It was before school hours. I decided to go to the chapel to ask God to help me through the day. I heard faintly what sounded like his voice, the one that came to me in dreams; but I thought my mind was deceiving me, so I continued praying. Then, his voice, so harmonious and startling, echoed throughout those sacred walls. I turned, and half expected me to have imagined it. But there, dressed fully in black with a black cape on his right shoulder, stood the man who matched that in my dreams. On his face lay a mask as black as night, covering what I assumed to be the deformed face that has caused many to draw back in fear. He sang clear and beautifully those words sung by Don Juan:

You have come here

In pursuit of your deepest urge

In pursuit of that wish which till now

Has been silent..silent

I have brought you

That our passions may fuse and merge

In your mind you've already succumb to me

Dropped all defenses, completely succumb to me

Now you are here with me. No second thoughts

You've decided..decided.

At that very moment, I was startled by the doors slamming shut on their own. I panicked. I had no idea of what to do next. Before I could even give it a second thought, I had dashed to those doors and put my quivering hands on top of the ice cold door handles. Locked. Trapped. I slowly turned around, realizing that he was singing The Point of No Return. He gradually made his way around me, then startled me by holding me in a tight embrace from behind. He had one hand around my neck, the other upon my stomach. Suddenly, I felt relaxed as though with his very touch I sensed safety and security in those arms. He gradually led me to where one of the side doors was, but I let go, second guessing whether this was the man who I so long awaited. As I turned, my eyes met his and I knew….The Phantom of the Opera is there inside my mind.

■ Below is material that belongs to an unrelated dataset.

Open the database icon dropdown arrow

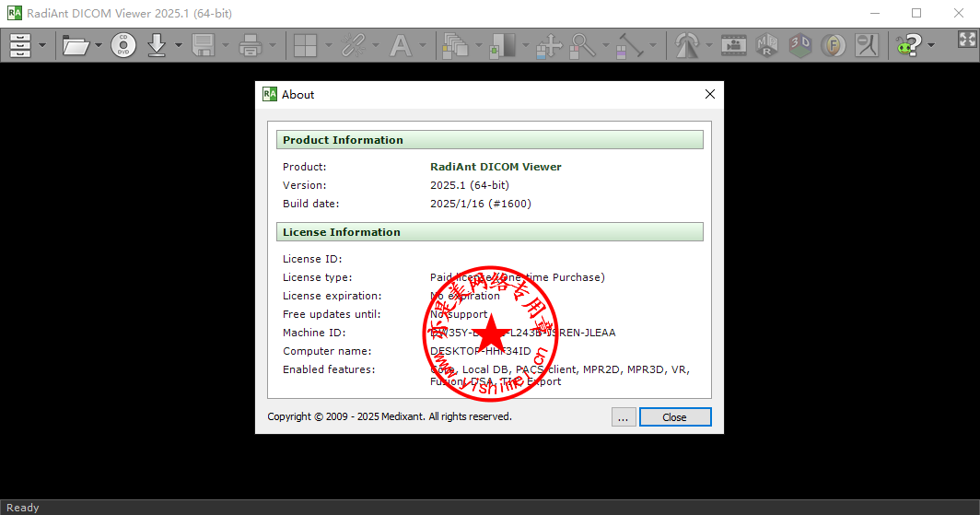click(x=42, y=44)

I joined him in song, singing as best I could from my heart, in pursuit of winning his. In unison we walked, and in between us was long row of benches that went to the front of the chapel. We neared what seemed to be the end of the immeasurable row of benches, and facing one another and singing in harmony, we slowly made our way towards each other. Once face to face, we grasped tightly onto one other's arms, and he spun me around to where I was once again in that gentle yet strong embrace. In a moment, he was about to sing the final part of our strange duet. This, I knew, would be a test: a test of whether I would betray him by revealing the repulsive carcass beneath that mask, or not doing so, thus showing I loved him for his music and the man within. He turned me around. The moment of truth had come.

I hesitated, and after running countless questions through my mind, I did not remove the mask from his face. The beauty within was far more worth seeing than the loathsome gargoyle that lay externally. He now gave me a smile so heartwarming I am surprised I didn't just faint. Instead, I returned the smile. He then slowly, gently led me to his desolate darkness, behind the castle in the front of the chapel. After living a life where nothing seemed to be right, this…this was the proof that everyone had a purpose. And mine was to see his loneliness, share in his emptiness and hear as the outcast hears.